One of Microsoft's founders, Paul Allen, has offered his lengthy opinion on the company's forthcoming Windows 8. While he praises the majority of the operating system, he admits that some features are "puzzling."
Allen has penned a thorough analysis of Windows 8 in a blog post that included images and tips for helping users customize particular features. Ultimately, he believes the OS is a lot "snappier and more responsive," as says the tablet features are "bold and innovative."
However, Allen also stresses that the dual modes could potentially be confusing for users, which may ring especially true when two versions of the same application such as Microsoft's own Internet Explorer can be run simultaneously.
"Windows 8 does certainly require a brief adjustment period before users become familiar and comfortable with the new bimodal operating system," said Allen, who is worth more than $10 billion.
He went on to note that Windows doesn't allow users to start their systems with the desktop as the default view, which Allen believes should be a option. As for the "Charms" bar that delivers access to significant features such as search and settings, the co-founder noted that it isn't easily showcased to users.
What Allen found most "puzzling" in Windows 8, though, was actually adjusting to the operating system's new additions as a traditional desktop user. For instance, he found it difficult to utilize multiple monitors, in addition to the system sometimes switching between the two modes without his permission.
"Personally, I would almost always prefer for Windows to leave me in whichever mode I was already in," he stressed.
Criticism aside, Allen said PC users should generally be able to pick up the changes without much difficulty.
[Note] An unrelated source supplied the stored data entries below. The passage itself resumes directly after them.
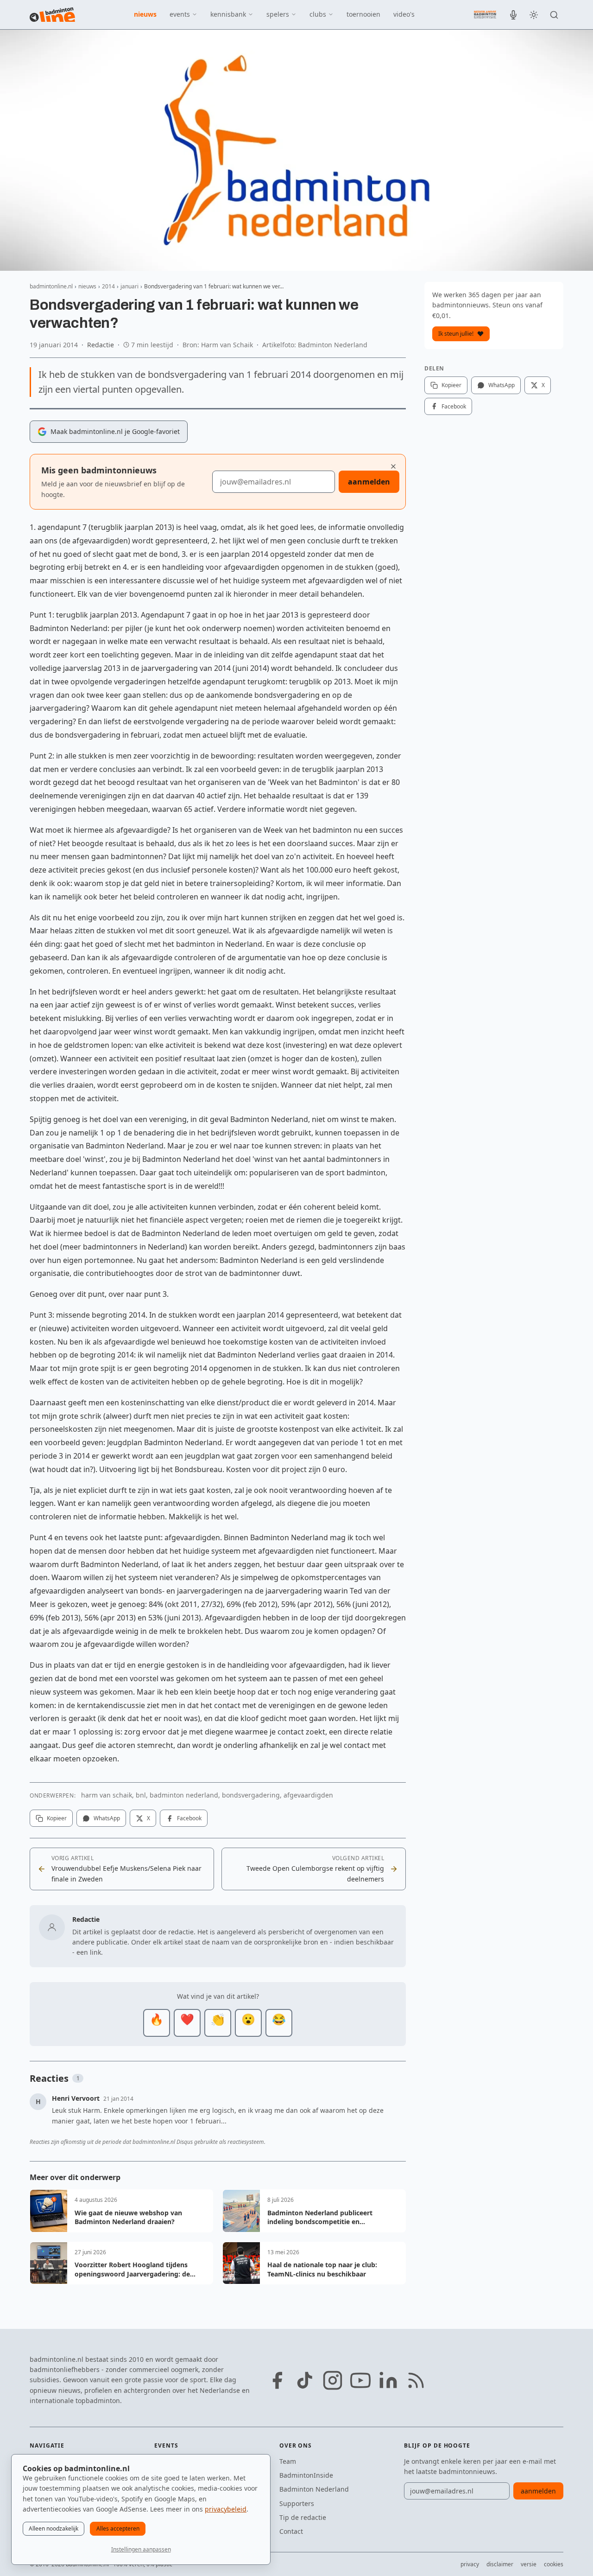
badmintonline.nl (51, 286)
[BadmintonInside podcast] (513, 15)
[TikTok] (305, 2380)
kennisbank (228, 14)
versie (528, 2564)
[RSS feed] (416, 2380)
Windows 8 on tablets, meanwhile, is "elegant, responsive, and stacks up nicely with other tablets on the market."
"I'm confident that Windows 8 offers the best of legacy Windows features with an eye toward a very promising future," he concluded.
While Allen was evidently critical of the operating system, Acer's founder had gone as far as to say that Windows 8 is more stable than Apple's latest mobile operating system, iOS 6.